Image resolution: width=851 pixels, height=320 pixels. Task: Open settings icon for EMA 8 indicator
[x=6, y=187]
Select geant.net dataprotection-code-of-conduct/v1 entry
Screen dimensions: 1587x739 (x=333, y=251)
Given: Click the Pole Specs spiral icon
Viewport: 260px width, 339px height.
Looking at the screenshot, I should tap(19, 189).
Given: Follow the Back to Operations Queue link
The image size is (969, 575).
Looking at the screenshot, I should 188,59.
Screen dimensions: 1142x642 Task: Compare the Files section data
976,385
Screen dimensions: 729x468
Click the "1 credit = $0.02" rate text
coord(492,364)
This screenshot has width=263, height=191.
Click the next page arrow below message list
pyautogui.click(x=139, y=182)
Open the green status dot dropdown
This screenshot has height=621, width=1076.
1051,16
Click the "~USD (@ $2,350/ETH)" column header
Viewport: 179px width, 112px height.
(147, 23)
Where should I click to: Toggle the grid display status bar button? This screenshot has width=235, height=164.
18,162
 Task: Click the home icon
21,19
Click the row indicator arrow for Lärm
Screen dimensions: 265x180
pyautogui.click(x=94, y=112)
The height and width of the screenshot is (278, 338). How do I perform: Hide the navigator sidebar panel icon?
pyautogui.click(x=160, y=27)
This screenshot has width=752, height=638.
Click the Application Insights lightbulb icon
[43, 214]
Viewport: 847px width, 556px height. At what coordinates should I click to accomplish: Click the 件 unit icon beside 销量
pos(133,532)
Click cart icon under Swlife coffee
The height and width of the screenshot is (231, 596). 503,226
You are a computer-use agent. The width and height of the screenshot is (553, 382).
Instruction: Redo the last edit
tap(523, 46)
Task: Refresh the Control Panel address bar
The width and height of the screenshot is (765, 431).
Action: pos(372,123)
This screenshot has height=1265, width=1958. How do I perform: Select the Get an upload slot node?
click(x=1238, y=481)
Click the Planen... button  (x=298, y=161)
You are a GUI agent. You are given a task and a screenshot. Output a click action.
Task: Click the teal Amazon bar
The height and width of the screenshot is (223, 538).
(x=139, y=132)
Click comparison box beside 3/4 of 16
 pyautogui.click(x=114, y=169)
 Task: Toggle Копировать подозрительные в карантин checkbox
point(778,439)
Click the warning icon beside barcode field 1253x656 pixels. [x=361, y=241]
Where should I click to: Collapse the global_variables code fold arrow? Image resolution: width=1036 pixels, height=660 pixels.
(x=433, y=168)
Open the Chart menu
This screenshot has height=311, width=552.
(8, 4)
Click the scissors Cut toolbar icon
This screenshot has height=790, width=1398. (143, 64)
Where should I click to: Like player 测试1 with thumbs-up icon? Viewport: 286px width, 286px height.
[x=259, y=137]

------

Each entry above should be retyped exactly, with nothing missed.

Answer below |
Image resolution: width=851 pixels, height=320 pixels. Task: Open settings icon for EMA 8 indicator
[x=6, y=187]
Select geant.net dataprotection-code-of-conduct/v1 entry
Screen dimensions: 1587x739 (x=333, y=251)
Given: Click the Pole Specs spiral icon
Viewport: 260px width, 339px height.
Looking at the screenshot, I should tap(19, 189).
Given: Follow the Back to Operations Queue link
The image size is (969, 575).
Looking at the screenshot, I should 188,59.
Screen dimensions: 1142x642 Task: Compare the Files section data
976,385
Screen dimensions: 729x468
Click the "1 credit = $0.02" rate text
coord(492,364)
This screenshot has width=263, height=191.
Click the next page arrow below message list
pyautogui.click(x=139, y=182)
Open the green status dot dropdown
This screenshot has height=621, width=1076.
1051,16
Click the "~USD (@ $2,350/ETH)" column header
Viewport: 179px width, 112px height.
(147, 23)
Where should I click to: Toggle the grid display status bar button? This screenshot has width=235, height=164.
18,162
 Task: Click the home icon
21,19
Click the row indicator arrow for Lärm
Screen dimensions: 265x180
pyautogui.click(x=94, y=112)
The height and width of the screenshot is (278, 338). How do I perform: Hide the navigator sidebar panel icon?
pyautogui.click(x=160, y=27)
This screenshot has width=752, height=638.
Click the Application Insights lightbulb icon
[43, 214]
Viewport: 847px width, 556px height. At what coordinates should I click to accomplish: Click the 件 unit icon beside 销量
pos(133,532)
Click cart icon under Swlife coffee
The height and width of the screenshot is (231, 596). 503,226
You are a computer-use agent. The width and height of the screenshot is (553, 382).
Instruction: Redo the last edit
tap(523, 46)
Task: Refresh the Control Panel address bar
The width and height of the screenshot is (765, 431).
Action: pos(372,123)
This screenshot has height=1265, width=1958. How do I perform: Select the Get an upload slot node?
click(x=1238, y=481)
Click the Planen... button  (x=298, y=161)
You are a GUI agent. You are given a task and a screenshot. Output a click action.
Task: Click the teal Amazon bar
The height and width of the screenshot is (223, 538).
(x=139, y=132)
Click comparison box beside 3/4 of 16
 pyautogui.click(x=114, y=169)
 Task: Toggle Копировать подозрительные в карантин checkbox
point(778,439)
Click the warning icon beside barcode field 1253x656 pixels. [x=361, y=241]
Where should I click to: Collapse the global_variables code fold arrow? Image resolution: width=1036 pixels, height=660 pixels.
(x=433, y=168)
Open the Chart menu
This screenshot has height=311, width=552.
(8, 4)
Click the scissors Cut toolbar icon
This screenshot has height=790, width=1398. (143, 64)
Where should I click to: Like player 测试1 with thumbs-up icon? Viewport: 286px width, 286px height.
[x=259, y=137]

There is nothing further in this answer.